▶ **Source extract**:
What next for Constellation after Gallo deal?

At the head of Constellation Brands’ corporate website the US group introduces itself as follows: “At Constellation Brands, we’ve always kept one question top-of-mind: ‘What’s next?'”

And that’s the question analysts and investors are asking in the wake of what look like watershed results for the third quarter of its financial year.

Yet again, and despite the ravages of coronavirus, Constellation’s quarterly revenues, this time for the three months to the end of December, beat market forecasts. At US$2.44 billion, they were again driven by the relentless progress of the Corona and Modelo beer brands.

The consensus forecast of wizened Wall Street observers was that Constellation would be doing well to achieve $2.25 billion.

Volumes were 27.1% ahead, in the main due to the switch from on-premise to at home consumption in the US as bars and restaurants were closed in the face of the pandemic.

Those results pushed the share price up to $230 each, a rise of 2% in the first week of the year, following a 15% increase in the troubled 2020.

Last week Constellation also completed the latest stage of its metamorphosis, the $810m sale of its commodity wine interests to Gallo, which could bring in a further $250 if performance targets over the next two year set in the contract are met. The Nobilo New Zealand wine interests are also going.

Constellation has unloaded its wine brands in the sub $11 a bottle category, which were long the workhorse of its wine division. Now it will concentrate on premium brands such as Meiomi, and Robert Mondavi, where it intends to push price points higher and increase the return on capital.

That raises the question of why Gallo would want the lesser priced wines such as Clos du Bois and Ravenswood when it already has a very forceful presence in that segment. Privately-owned Gallo is believed to have sold about 78m cases last year, while its nearest rival in the US, the Wine Group, accounted for about 50m.

Gallo straddles the spectrum. With its extensive holdings and newly reinforced power in the market it will be able to exert even greater price pressure on California’s growers, thus reducing costs. It will also almost certainly close a number of visitor facilities. So Gallo is looking to increase margins even at the ‘bottom shelf’ end of the market.

The sale to Gallo allowed Constellation to repay early some $500m in debt, thus reinforcing its balance sheet and paving the way for bigger returns to shareholders. It is committed to returning $5 billion to shareholders by the end of 2023 over and above dividends.

Covid-related production problems in Mexico hit the beer division last year but will be resolved by new facilities coming on stream this summer. That will aid Constellation’s drive into the seltzer sector, where Corona has traded on its brand loyalty and already has 15% of the market. That would have been higher in 2020 if Constellation had been able to meet demand in mid summer.

Brand extensions are planned this year now that the supply bottleneck has been resolved and Constellation need to further stamp its imprint on the sector.

So the strategies for beer and wine are firmly laid.

Constellation has also bet heavily on its investment in Canadian cannabis producer Canopy Growth. It owns some 40% of the company but has made significant losses on the billions of dollars it has invested so far.

Hopes are rising that a Biden presidency supported by a Democrat controlled Congress will lead to greater liberalisation of US laws and boost cannabis consumption, notably in adult drinks, but doubts still circulate as to whether Constellation will ever realise its initial hopes for Canopy and the sector.

Bill Newland, Constellation’s chief executive, says Canopy believes its beverages can grow at a 35% compound growth rate up to 2025 and continues to express confidence in it, but whatever happens Constellation is now very firmly a beer based business with a premium wines arm poised to produced better returns.

Which leads back to Constellation’s own question: “What’s next?” 

The beer business is its backbone; the wine interests have been reorganised and are now on a premiumisation growth path; the seltzer market is relatively young and crowded but Corona and Modelo are prime brands with huge followings; cannabis, however, is surrounded by clouds.

Which leaves spirits. Could the next move be to enhance the range to give extra firepower to a portfolio headed by Svedka vodka and Casa Nobile Tequila?

Constellation has a strong balance sheet and could be a player in auctions for niche brands especially in the US. But the bidding room is already crowded as all the global players from Diageo and Pernod Ricard downward seek bolt-on additions.

Any acquisitions will not come cheap.

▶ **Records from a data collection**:
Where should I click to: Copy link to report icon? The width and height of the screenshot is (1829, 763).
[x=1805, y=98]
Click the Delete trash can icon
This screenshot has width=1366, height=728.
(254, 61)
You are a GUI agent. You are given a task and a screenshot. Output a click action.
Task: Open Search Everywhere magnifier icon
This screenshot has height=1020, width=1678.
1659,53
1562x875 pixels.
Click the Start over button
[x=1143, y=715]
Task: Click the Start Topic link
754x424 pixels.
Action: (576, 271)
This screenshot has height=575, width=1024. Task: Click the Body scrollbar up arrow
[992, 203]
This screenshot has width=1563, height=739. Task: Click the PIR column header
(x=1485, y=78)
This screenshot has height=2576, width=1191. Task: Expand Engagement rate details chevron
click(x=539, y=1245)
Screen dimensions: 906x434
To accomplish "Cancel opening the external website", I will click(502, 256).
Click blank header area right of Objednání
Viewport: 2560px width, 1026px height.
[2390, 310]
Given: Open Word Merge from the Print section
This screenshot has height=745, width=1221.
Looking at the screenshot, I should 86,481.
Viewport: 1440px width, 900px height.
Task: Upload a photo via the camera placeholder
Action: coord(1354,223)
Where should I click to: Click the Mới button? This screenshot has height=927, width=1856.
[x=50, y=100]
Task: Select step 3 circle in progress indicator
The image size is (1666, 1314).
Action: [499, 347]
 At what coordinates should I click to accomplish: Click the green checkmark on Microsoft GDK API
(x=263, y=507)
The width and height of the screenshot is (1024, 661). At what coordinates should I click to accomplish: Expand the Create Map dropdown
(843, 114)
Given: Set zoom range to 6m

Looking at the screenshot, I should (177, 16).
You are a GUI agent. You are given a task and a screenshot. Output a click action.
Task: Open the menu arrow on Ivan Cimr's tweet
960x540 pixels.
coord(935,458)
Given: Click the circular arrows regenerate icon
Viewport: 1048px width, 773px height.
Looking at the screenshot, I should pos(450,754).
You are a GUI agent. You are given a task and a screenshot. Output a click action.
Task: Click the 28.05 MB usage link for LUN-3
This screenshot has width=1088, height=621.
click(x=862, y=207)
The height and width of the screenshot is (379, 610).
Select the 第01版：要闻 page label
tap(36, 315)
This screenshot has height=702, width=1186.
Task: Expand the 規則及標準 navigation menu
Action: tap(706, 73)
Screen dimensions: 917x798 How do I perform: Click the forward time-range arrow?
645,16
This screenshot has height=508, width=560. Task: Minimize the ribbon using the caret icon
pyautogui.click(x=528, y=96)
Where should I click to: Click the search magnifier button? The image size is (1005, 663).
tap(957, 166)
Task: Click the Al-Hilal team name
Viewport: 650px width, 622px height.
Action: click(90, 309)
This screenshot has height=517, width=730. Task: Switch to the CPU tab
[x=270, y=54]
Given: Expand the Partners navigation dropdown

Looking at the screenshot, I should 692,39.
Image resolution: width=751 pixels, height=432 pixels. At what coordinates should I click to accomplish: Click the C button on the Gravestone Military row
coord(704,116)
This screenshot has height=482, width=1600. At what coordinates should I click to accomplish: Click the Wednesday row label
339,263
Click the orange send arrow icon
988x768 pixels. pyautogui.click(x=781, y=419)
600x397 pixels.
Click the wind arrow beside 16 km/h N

▶ **What to do**:
1. Answer these from the Constellation article:
(a) What were Constellation's revenues for the three months to the end of December?
(b) What share of the seltzer market does Corona already have?
(c) About what percentage of Canopy Growth does Constellation own?
2. Retype the Constellation article between "The beer business" and "Casa Nobile Tequila?", inclusive.
Work from the Constellation article alone.

▶ **Per-task outputs**:
1.
(a) US$2.44 billion
(b) 15%
(c) Some 40%

2.
The beer business is its backbone; the wine interests have been reorganised and are now on a premiumisation growth path; the seltzer market is relatively young and crowded but Corona and Modelo are prime brands with huge followings; cannabis, however, is surrounded by clouds.

Which leaves spirits. Could the next move be to enhance the range to give extra firepower to a portfolio headed by Svedka vodka and Casa Nobile Tequila?